The Tmem43-S358l Mutation Affects Cardiac and Small Intestine Homeostasis Contributing to Arvc5 Pathogenesis in Vivo

Objectives: This study sought to delineate clinical phenotype and investigate pathophysiological mechanisms of arrhythmogenic right ventricular cardiomyopathy (ARVC5) in vivo.Background: Mutation p.S358L in TMEM43/LUMA causes ARVC5, a fully penetrant gender- and exercise-dependent disease. Exact pathophysiological mechanisms of ARVC5 remain incomplete and controversial. Methods: Knock-in Tmem43S358L mice were generated using conventional targeting. Assessment of cardiac and intestinal phenotypes, transcriptome and protein analysis were performed. Results: Onset of systolic dysfunction and rhythm asymmetry was apparent in 3-month-old homozygote mutants. Heterozygote 6-month-old mutants displayed systolic dysfunction as well. Biventricular myocardial fibro-fatty infiltration and subcellular abnormalities were found in both mutants, while acute stress caused ventricular tachycardia and death in homozygotes. Microarray revealed that WNT-b-catenin and PPARG signaling-associated genes were differentially expressed between LV and RV. Tmem43S358L mutants displayed significantly reduced PPARG activities and downregulation of PPARG-downstream metabolic genes in the heart. Expression of b-catenin were significantly reduced, while JUP was translocated into nuclei of mutant cardiomyocytes. Conversely in small intestine, b-catenin and PPARG-associated genes responsible for cholesterol, bile acid, and lipid transport were upregulated in Tmem43S358L mutants resulting in elevated lipids absorption, hyperlipidemia, and reciprocal fecal lipids reduction.
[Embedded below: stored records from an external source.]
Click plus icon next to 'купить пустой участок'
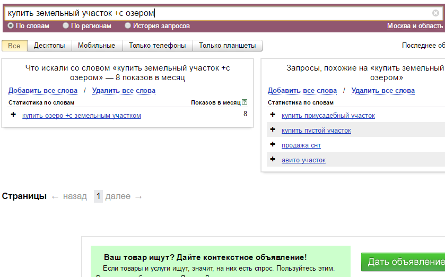The width and height of the screenshot is (445, 277). (273, 130)
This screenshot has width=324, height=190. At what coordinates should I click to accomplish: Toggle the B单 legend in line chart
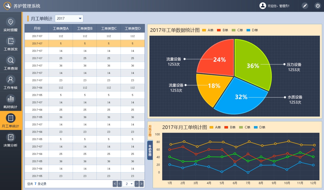(230, 127)
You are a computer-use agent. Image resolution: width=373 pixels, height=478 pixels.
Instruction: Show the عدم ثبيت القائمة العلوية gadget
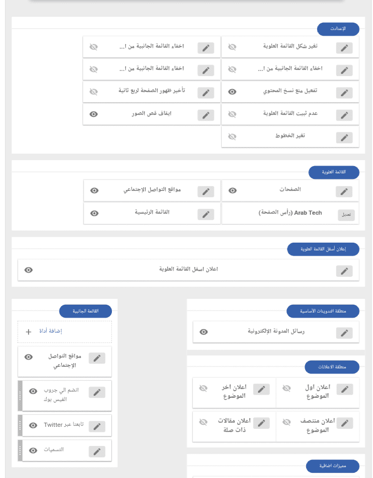(233, 114)
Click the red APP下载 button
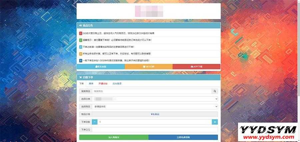Image resolution: width=300 pixels, height=142 pixels. tap(196, 66)
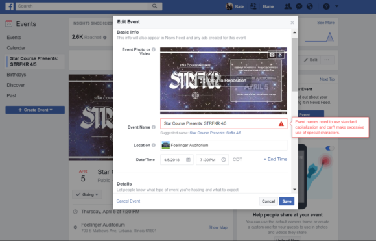Open the Messenger icon in top bar

coord(299,6)
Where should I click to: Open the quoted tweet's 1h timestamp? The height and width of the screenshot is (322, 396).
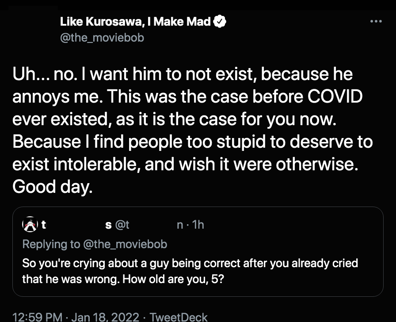click(198, 224)
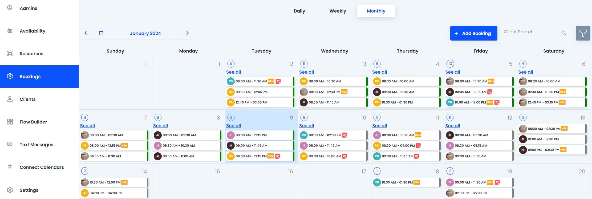This screenshot has height=199, width=592.
Task: Switch to the Daily view tab
Action: click(x=299, y=11)
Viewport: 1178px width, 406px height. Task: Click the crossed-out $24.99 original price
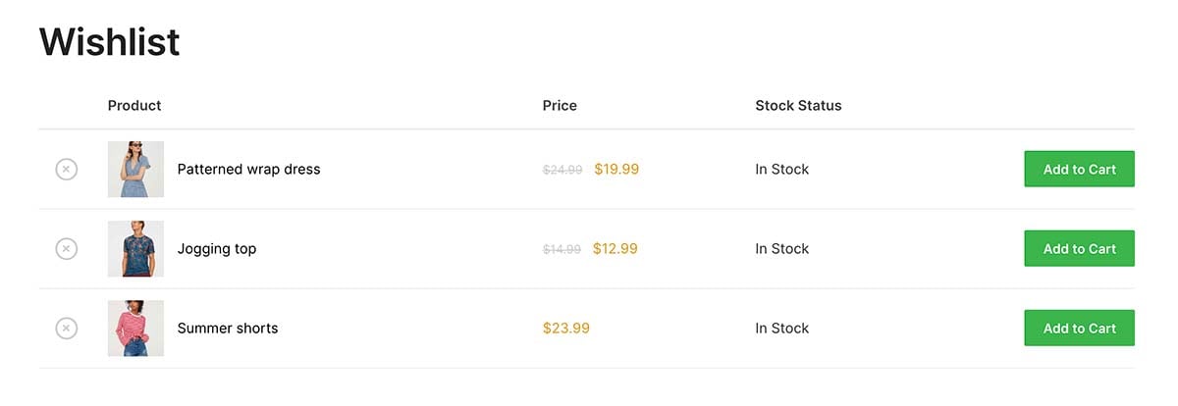562,170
These abnormalities were associated with elongated villi, fatty infiltrations, and gut epithelial proliferation markers in small intestine. Conclusions: We defined novel distinct effects of the TMEM43-S358L mutation on small intestine homeostasis in addition to cardiac damage. Tmem43-S358L perturbs PPARG and WNT-b-catenin signaling in the heart as well as in intestine, elevating lipids absorption from gut lumen whereby triggering ACM pathophysiology.